The captain said I might be needed to look at a lineup later, as they had apprehended the suspect a few minutes ago and were booking him as we spoke. The suspect’s name was Billy Blaine, an out-of-towner with a criminal past.
The captain and I spoke for five minutes more, and I asked him about the 1923 murder case. He was a little defensive when I asked why there were no leads. He explained that no unsolved case in Hagerstown was ever closed, and asked why I should be so interested in that case in particular.
“I just figured that since Lolita Croome is old enough to have lived through those murders, it would be interesting to revisit the case as part of my story. It would make a nice story.” He didn’t appreciate my idea of running a story on the murders, but was cordial when I asked for some assistance in background information. He allowed the front desk girl, Loretta, the redhead, to help me do a bit of research in the back-office records room.

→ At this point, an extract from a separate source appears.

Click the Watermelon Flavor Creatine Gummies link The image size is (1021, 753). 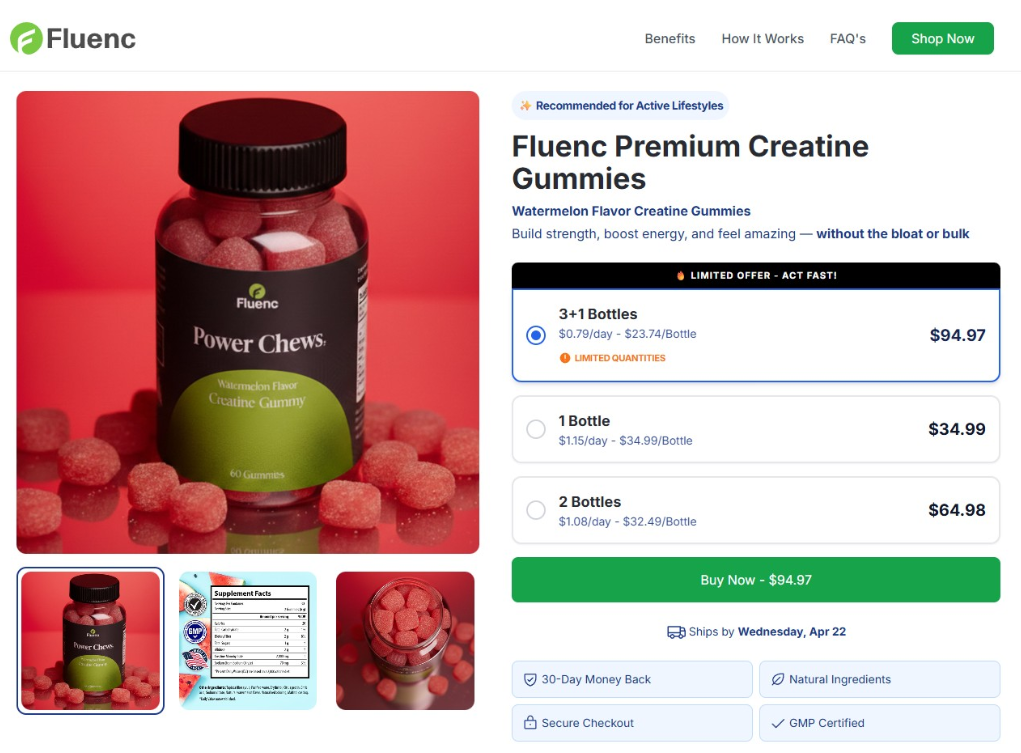point(630,211)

I was allowed to take some notes but no photocopies, and no files were to leave the room. A security camera was on me the whole time anyway, I noticed.

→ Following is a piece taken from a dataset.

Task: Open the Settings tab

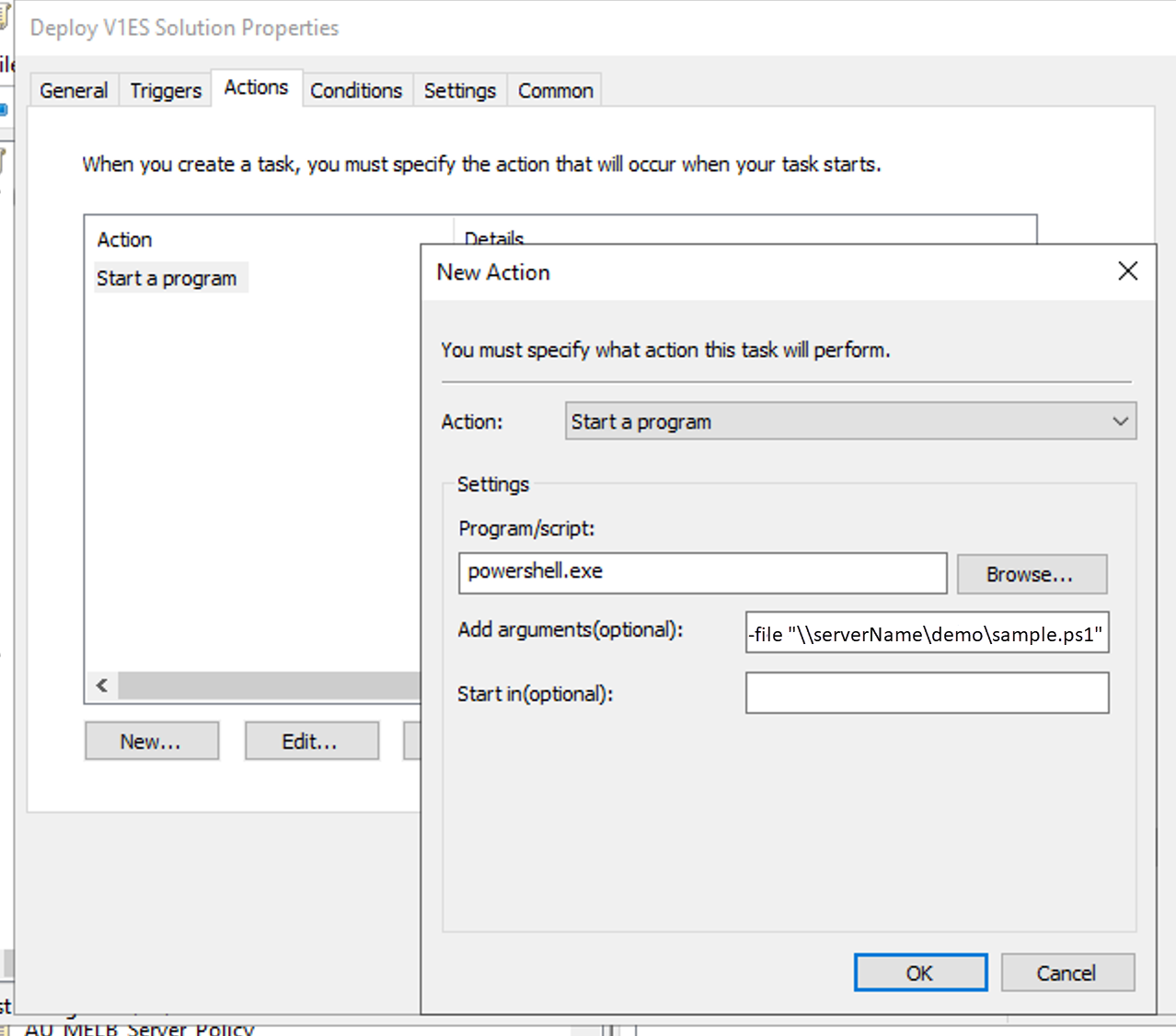Action: coord(460,89)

It was ten minutes into our reviewing of the files when we both almost jumped out of our skins at the sound of explosions and screams. Loretta yelled, “Get under the table, now! Get under the table! That was gunfire!”
“Shit! Not again!” I yelled as I hit my head hard on the edge of the table.
Loretta crawled over to the door and locked it, then crawled quickly back under the long table. We listened to more gunfire; there must have been around twelve to fifteen loud explosions along with screaming and a lot of yelling. There was a lot of movement and then a man yelling, “Officer down! Officer down! Get an ambulance, now! We need an ambulance, now!”
Loretta whispered so low I could hardly hear her. “Stay perfectly still. Don’t say a word. Don’t
cough, sneeze, or move a muscle.”
All I did was nod, as we were sharing a space no bigger than six feet by three. As I breathed in slowly, all I could think of was what a nice fragrance Loretta’s hair was giving off. A woman’s hair can sometimes smell so nice—not overwhelming, just nice. Then I quickly snapped back to reality as I heard other voices, all at the same time. All I could make out was someone yelling, “He’s been shot, and the prisoner has escaped! All points, the prisoner has escaped!”
Loretta looked at me as I stared at her with a blank expression, then she shook her head. We stayed put for a full five minutes until another clerk, a woman, knocked at the door and said, “Loretta, it’s Gail. It’s all clear out here. It’s safe now. You can come out, sweetie. It’s okay now.”
“Gail,” Loretta shouted, “what’s my favorite coffee drink?”
“Caramel macchiato grande, Starbucks, with extra caramel!” Gail said in rapid response.
With that, Loretta quickly climbed out from under the table and opened the door. She looked back at me with a glance of reassurance that all was safe, and I quickly scrambled up, gathered my research of the ’23 murder investigation, and tried to see what had happened.
An upset and very embarrassed Captain Krolm explained. “It appears that Billy Blaine, after being fingerprinted and having his mug shot taken, said he needed to relieve himself. Officer Carmine Flund, as is customary, accompanied the suspect to the men’s room, and somehow Blaine overpowered the officer. Blaine then shot the officer in the leg, puncturing a main artery pretty severely, and escaped in a squad car out front. He fired several shots, and the officer remaining on duty, Dooney, returned fire and tried to give chase, but returned to care for Officer Flund, who was down. The paramedics are attending to our officer now and have stopped the bleeding. It appears that the bullet went clear through Flund’s leg, and he should be fine in a few days.